## ФРАГМЕНТ СТРАНИЦЫ
######

— Батюшка очень затягивает молитву на освящении Честных Даров, и мы не знаем, что нам делать. Мы поем снова и снова «Тебе поем…», так как мы не знаем, что происходит. Как же нам быть? Не попросите ли вы его не затягивать службу в этот момент?
Старосты передали просьбу певчих священнику. Он же ответил:
— Как же мне не затягивать? Это не от меня зависит.
Как только я начинаю читать молитву, престол окружается Божественным огнем, доходящим до 2–3 метров высоты. И я не могу приблизиться. Тогда я падаю на землю и молюсь, до тех пор, пока Господь не удалит этот Божественный огонь или не разделит его надвое, и только тогда я подхожу и продолжаю молитву.
Певчие, услышав такой ответ, подивились святости их батюшки и больше не дерзали ему докучать. Они продолжали петь, как могли более протяжно «Тебе поем…».
И повторяли это столько раз, сколько нужно было для окончания молитвы, стараясь почувствовать некоторое сокрушение с мыслью о том, что происходило в алтаре.
Отец Иоанн был известен своей святостью. В его церкви собиралось множество людей. Часто приходили христиане из соседних деревень, чтобы присутствовать на его службе. Были случаи, когда в его церкви собиралось более тысячи человек! Все чувствовали умиление и плакали. Нередко после святой Литургии можно было увидеть пол церкви влажным от слез.

######

## ДАННЫЕ

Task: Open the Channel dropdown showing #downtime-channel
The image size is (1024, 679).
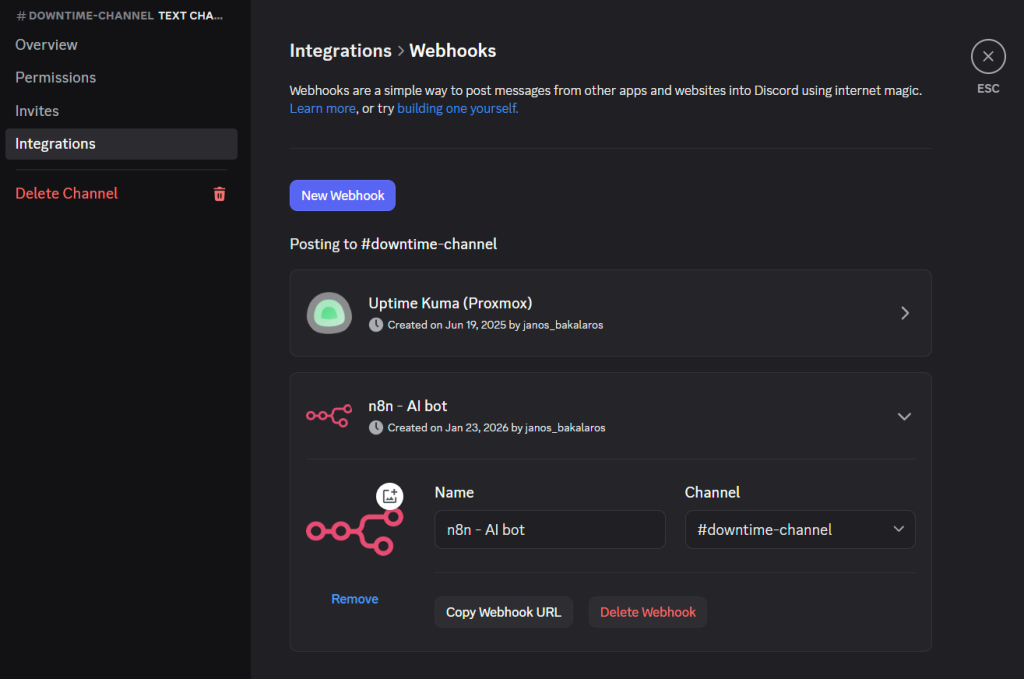Action: (800, 529)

######

## СПИСОК ЗАДАНИЙ
1. До какой высоты, по словам священника в рассказе об отце Иоанне, доходил Божественный огонь вокруг престола?
2. Сократите абзац рассказа об отце Иоанне, начинающийся словами «Отец Иоанн был известен своей святостью», сохранив его основные факты.
Строки к этой работе отношения не имеют.

## ОТВЕТЫ НА ЗАДАНИЯ
1. До 2–3 метров.

2. Отец Иоанн славился святостью, и на его службы, в том числе из соседних деревень, приходило множество людей, порой более тысячи. Все плакали от умиления, и после Литургии пол церкви нередко был влажным от слез.